■ Action item ■
Work out how many lines of this material hold the word "computer". Write only that number.

■ Entries supplied ■
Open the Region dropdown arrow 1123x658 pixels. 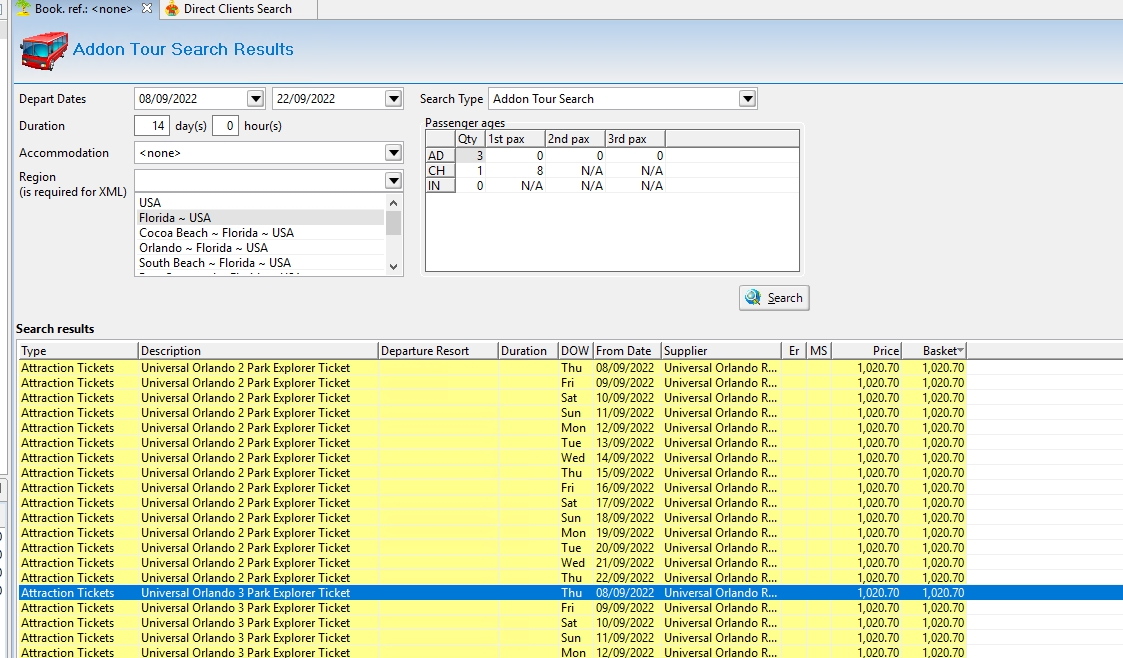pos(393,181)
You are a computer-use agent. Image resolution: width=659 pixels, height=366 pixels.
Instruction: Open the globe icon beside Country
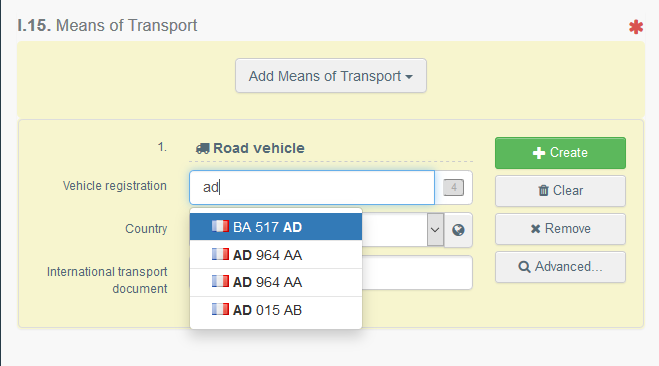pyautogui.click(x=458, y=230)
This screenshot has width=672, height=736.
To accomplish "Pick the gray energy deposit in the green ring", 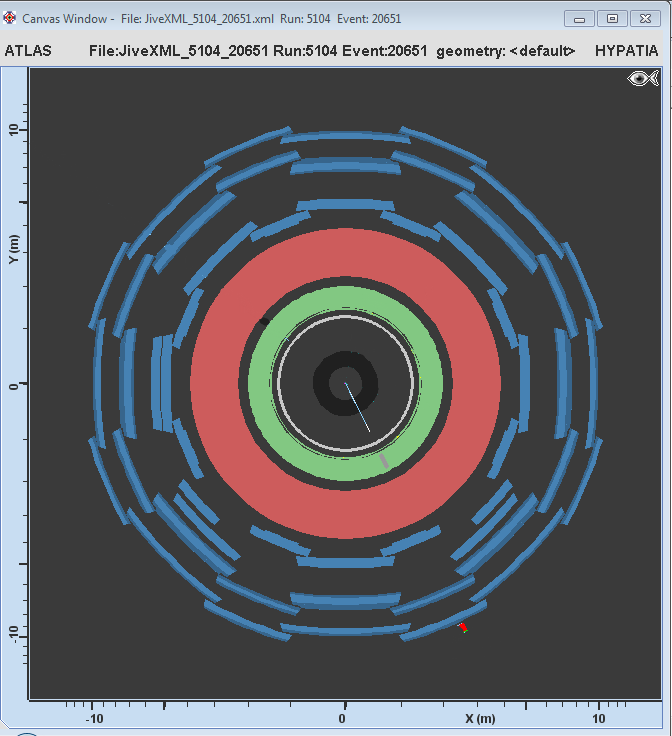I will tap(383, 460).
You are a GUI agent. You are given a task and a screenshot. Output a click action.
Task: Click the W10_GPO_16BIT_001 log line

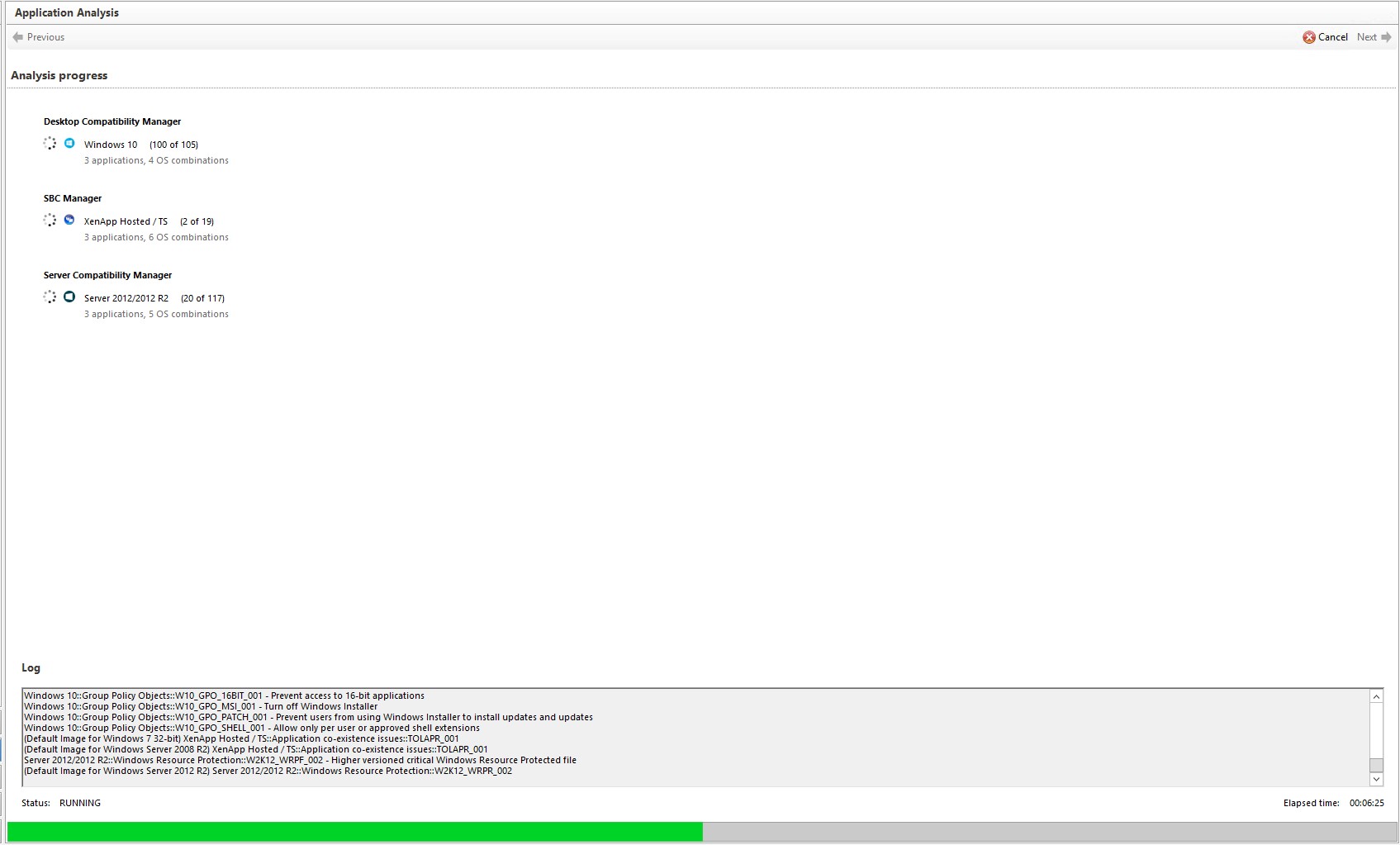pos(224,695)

---

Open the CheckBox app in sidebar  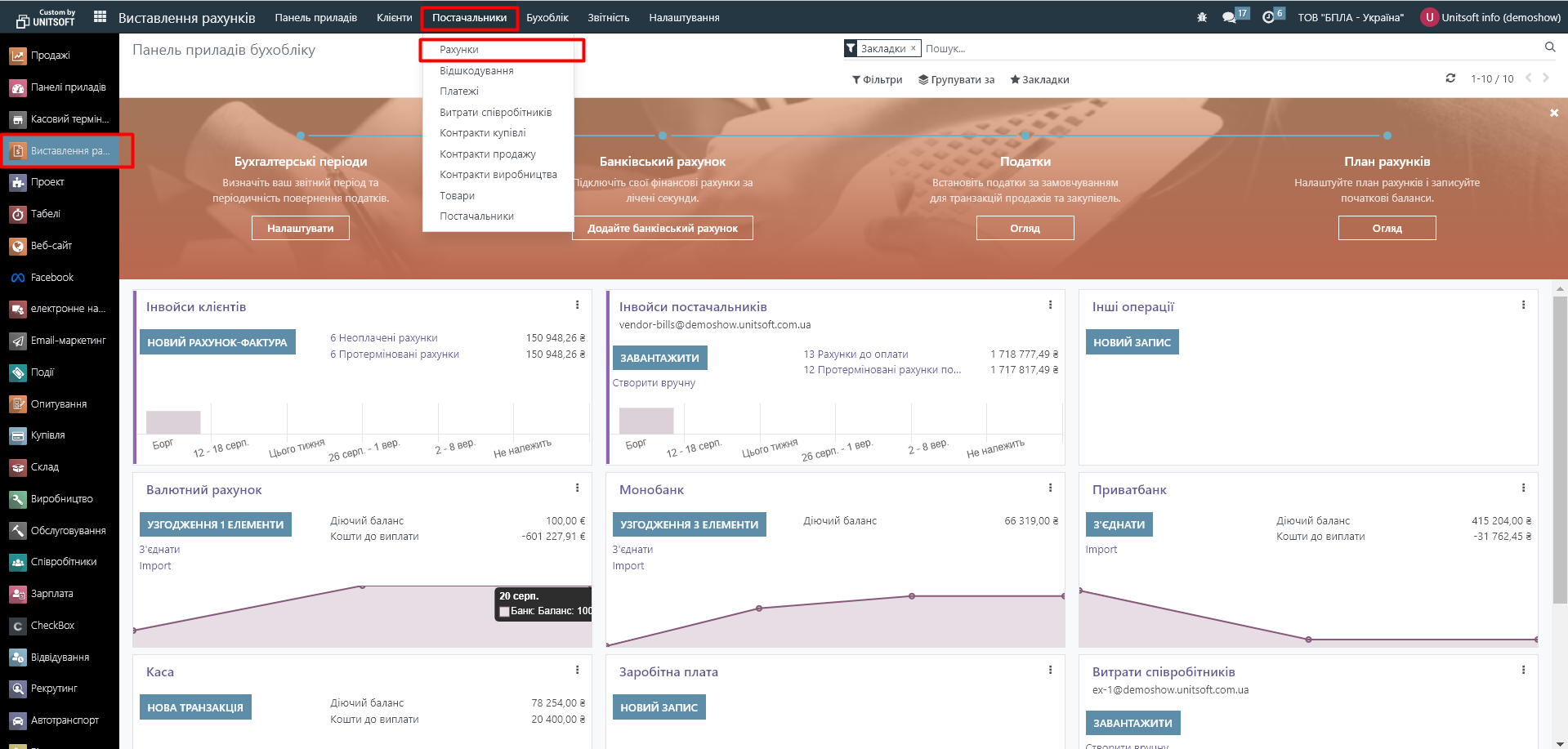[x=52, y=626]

--

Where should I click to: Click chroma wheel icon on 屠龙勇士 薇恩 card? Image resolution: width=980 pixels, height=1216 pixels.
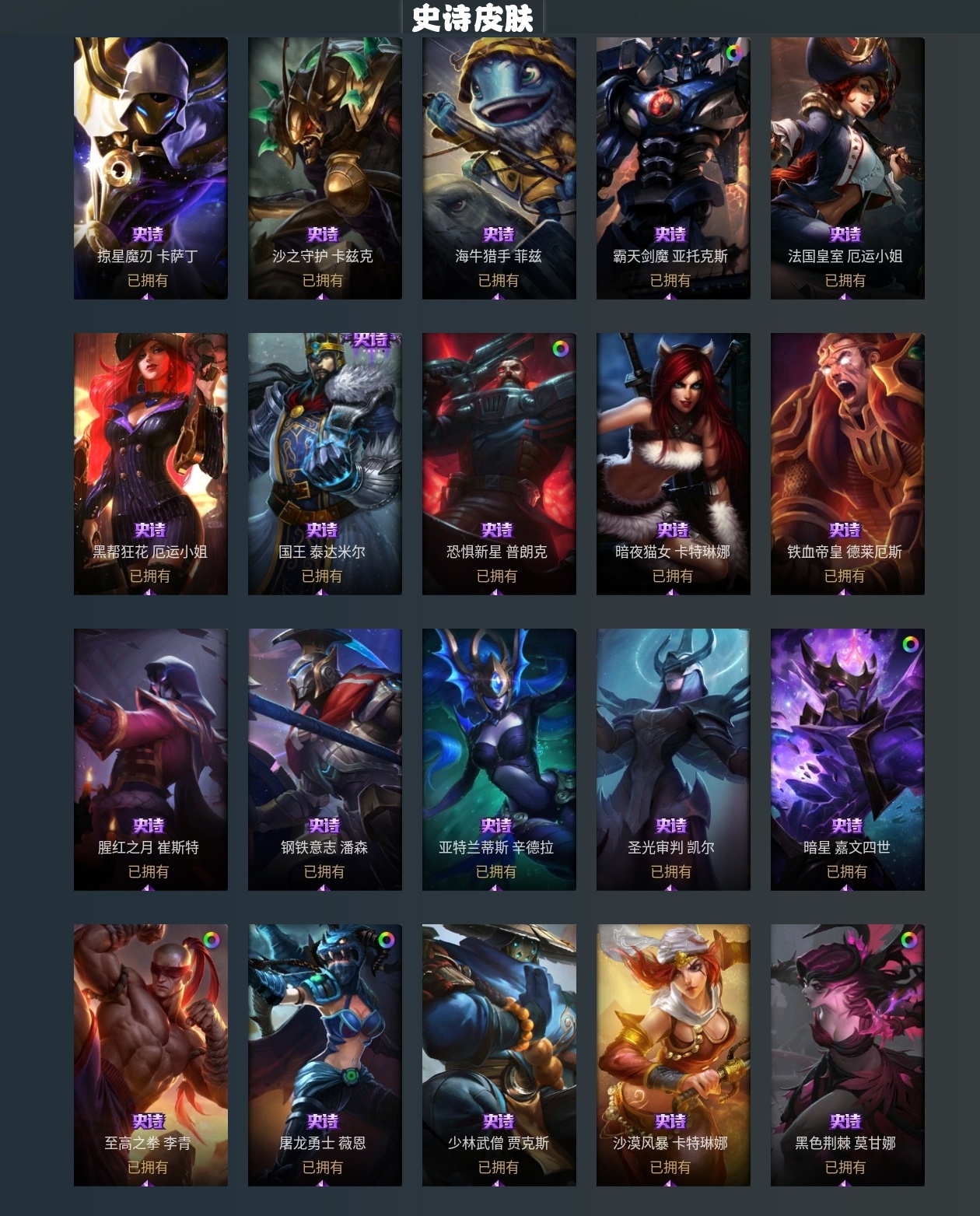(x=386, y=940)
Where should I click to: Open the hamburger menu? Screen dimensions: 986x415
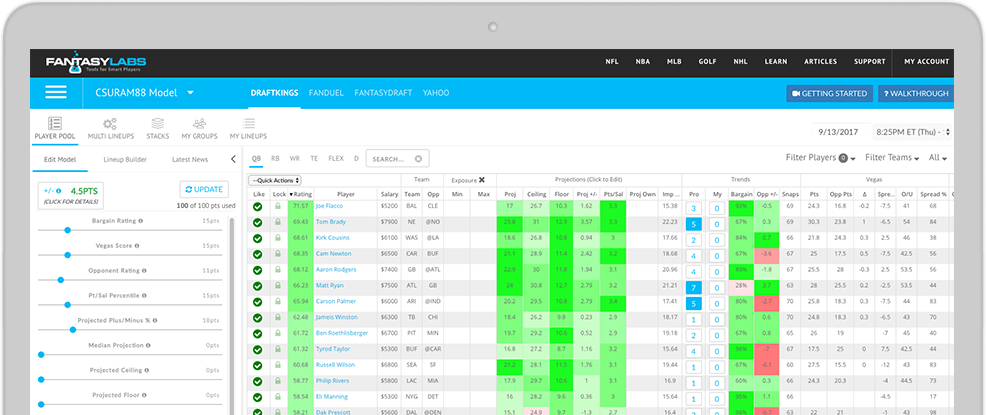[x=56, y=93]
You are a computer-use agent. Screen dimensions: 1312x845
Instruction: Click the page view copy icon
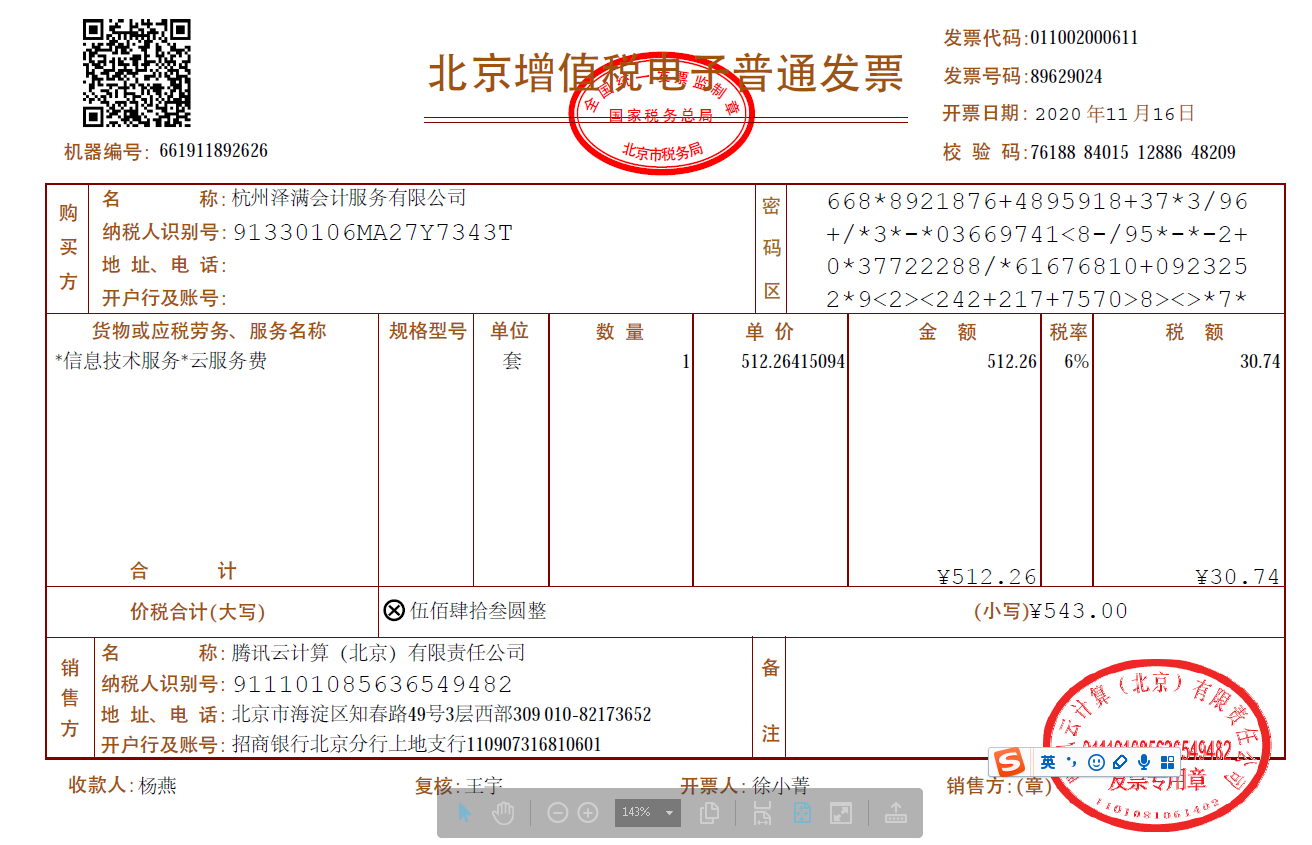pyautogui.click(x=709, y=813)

■ Exercise answer ■
2